A common challenge is with compressed files that have multi-part extensions, like .tar.gz or .tar.bz2. Both pathlib.Path.stem and os.path.splitext will only remove the final suffix.

Example of the problem:

from pathlib import Path
import os

archive_path = "my_archive.tar.gz"

# pathlib's .stem only removes the last suffix
pathlib_stem = Path(archive_path).stem
print(f"pathlib.Path.stem result: '{pathlib_stem}'")

# os.path.splitext also only removes the last suffix
os_path_stem = os.path.splitext(archive_path)[0]
print(f"os.path.splitext result: '{os_path_stem}'")

Output:

pathlib.Path.stem result: 'my_archive.tar'
os.path.splitext result: 'my_archive.tar'

To get only the base name (my_archive), you must combine one of the robust methods with a manual string split.

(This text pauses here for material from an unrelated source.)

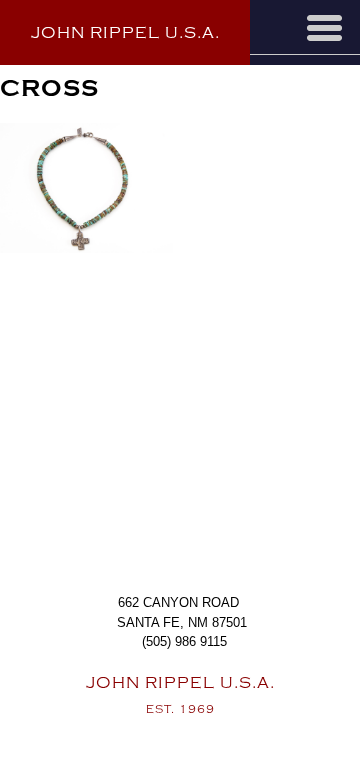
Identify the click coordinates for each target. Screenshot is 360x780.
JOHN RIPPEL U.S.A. (125, 33)
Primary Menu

Solution: the best approach is to get the full filename using a reliable method (.name from pathlib) and then split it on the first dot.

from pathlib import Path

archive_path = "my_archive.tar.gz"

# Get the full filename safely
full_name = Path(archive_path).name

# Split the full name at the first dot and take the first part
base_name = full_name.split('.', 1)[0]

print(f"The base name is: '{base_name}'")

Output:

The base name is: 'my_archive'

Conclusion

MethodBest ForExample
pathlib.Path.stemModern Python (3.4+). Cleanest, most readable, and recommended approach.Path(my_path).stem
os.path.splitext()Legacy code or projects needing backward compatibility with Python < 3.4.os.path.splitext(os.path.basename(my_path))[0]
Hybrid ApproachHandling multi-part extensions like .tar.gz.Path(my_path).name.split('.', 1)[0]

For new projects, you should always prefer the pathlib module for its clear, object-oriented API. For special cases like multi-part extensions, combine it with str.split() for a robust solution.